» GOAL OF THE EXERCISE
In your copy, leave out the pictures and output only the lines from the one holding "Open the Authentication" through the end of the data below, exactly.

======== ENTRIES SHOWN

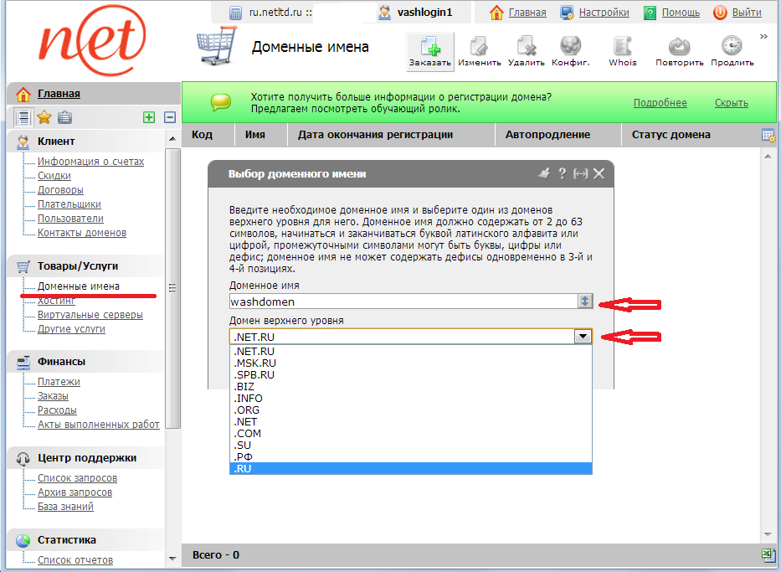
Task: Click the Доменное имя text field
Action: 402,301
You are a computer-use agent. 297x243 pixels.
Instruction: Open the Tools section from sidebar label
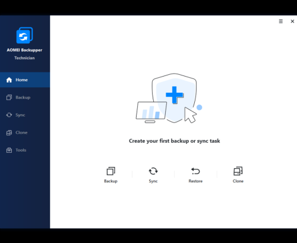click(x=21, y=150)
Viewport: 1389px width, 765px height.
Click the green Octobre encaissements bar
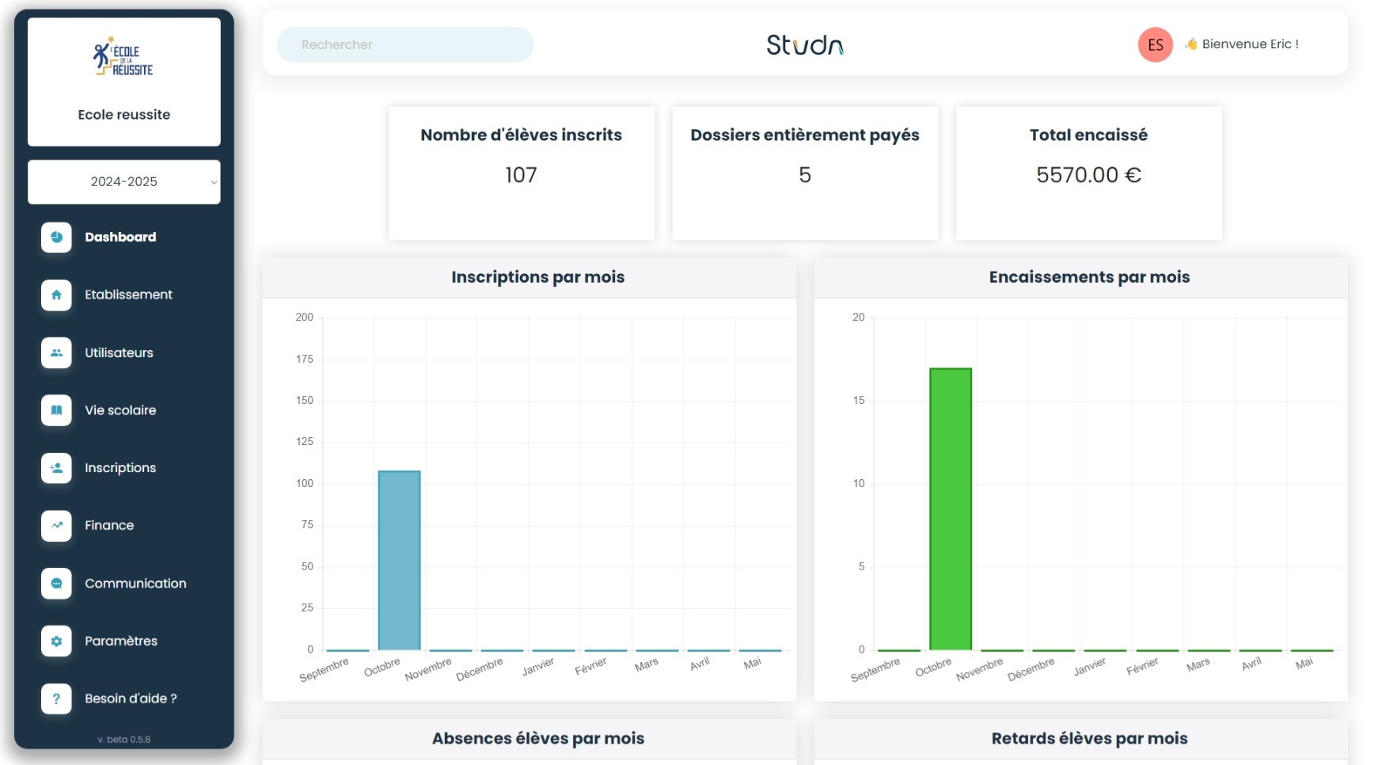[x=950, y=508]
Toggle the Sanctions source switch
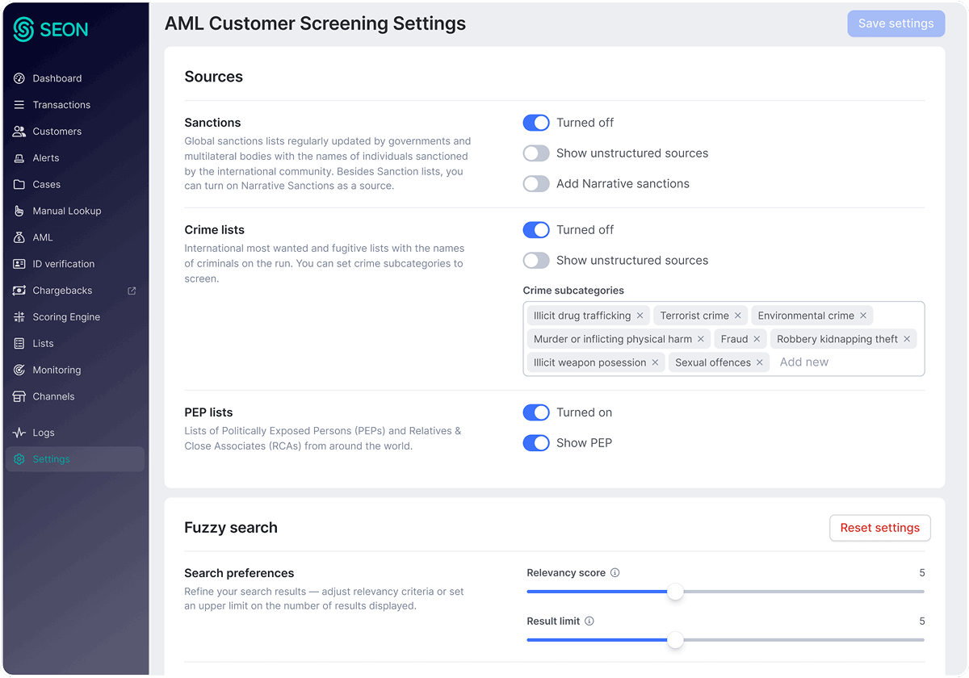969x678 pixels. pos(536,123)
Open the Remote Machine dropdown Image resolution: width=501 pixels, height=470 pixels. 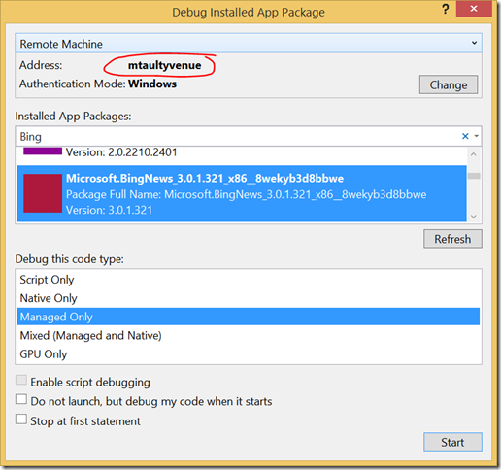(x=249, y=44)
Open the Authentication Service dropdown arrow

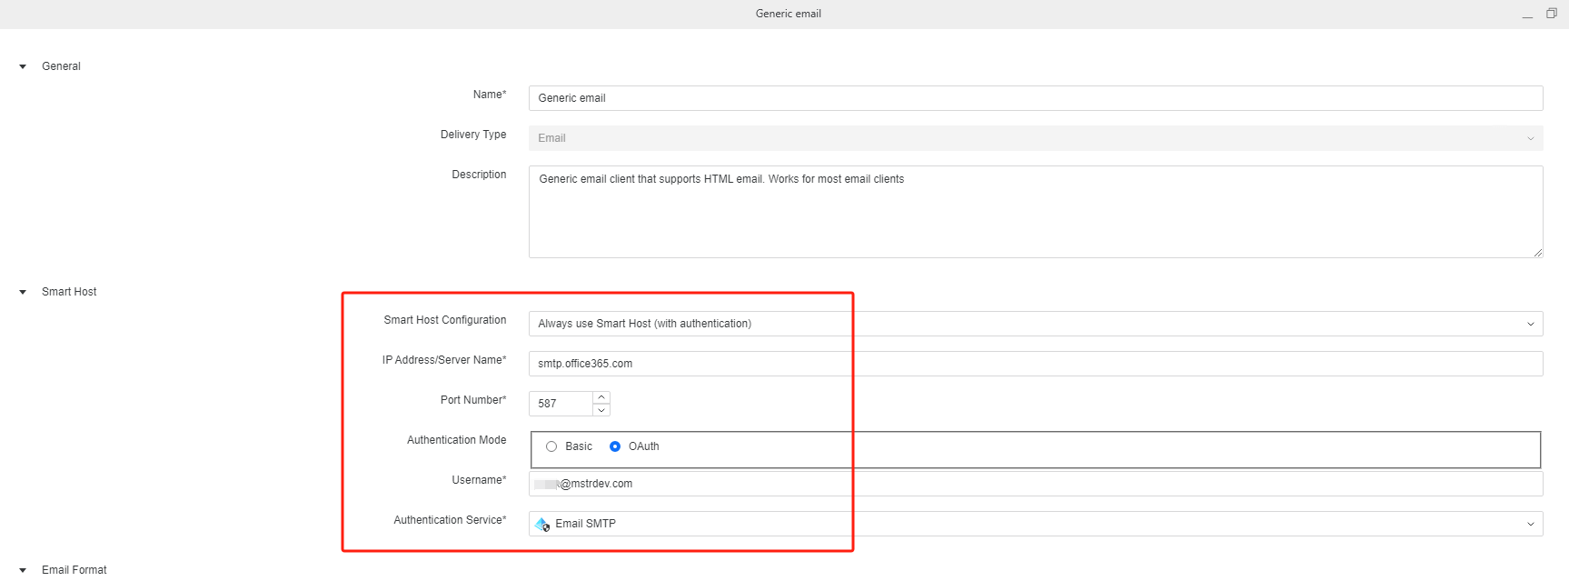pyautogui.click(x=1530, y=524)
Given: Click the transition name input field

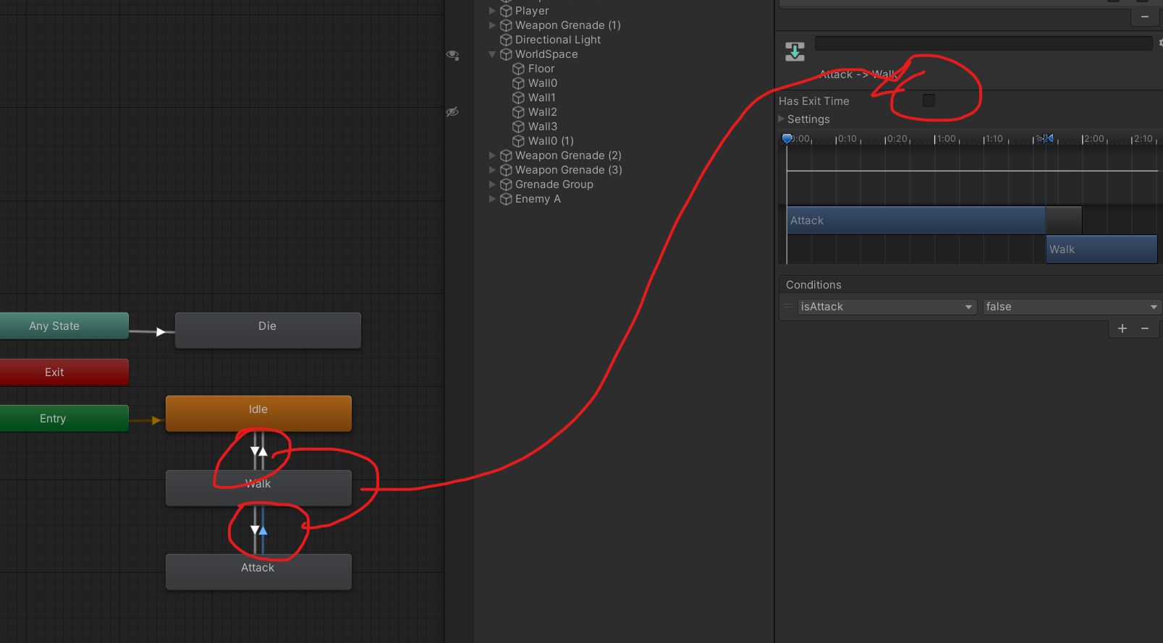Looking at the screenshot, I should (x=983, y=43).
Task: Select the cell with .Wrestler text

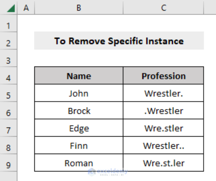Action: [164, 110]
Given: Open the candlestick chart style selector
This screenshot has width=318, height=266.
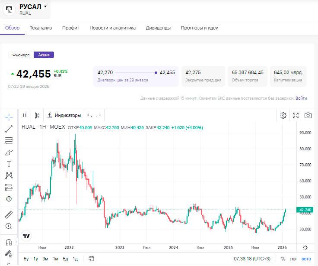Looking at the screenshot, I should click(37, 115).
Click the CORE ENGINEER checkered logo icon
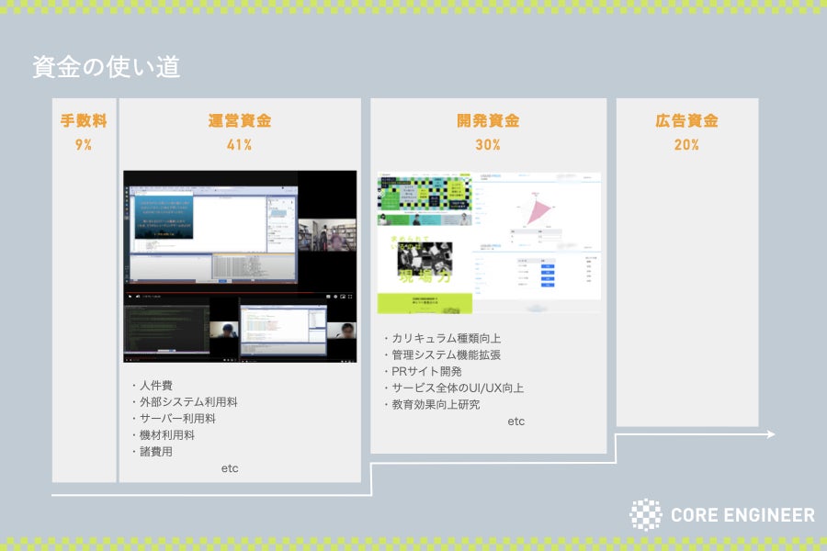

================

» REPLY
Open the Authentication Service dropdown arrow

pyautogui.click(x=1530, y=524)
Given: Click the transition name input field

Looking at the screenshot, I should (x=983, y=43).
Task: Select the cell with .Wrestler text

Action: [164, 110]
Given: Open the candlestick chart style selector
This screenshot has width=318, height=266.
Looking at the screenshot, I should click(37, 115).
Click the CORE ENGINEER checkered logo icon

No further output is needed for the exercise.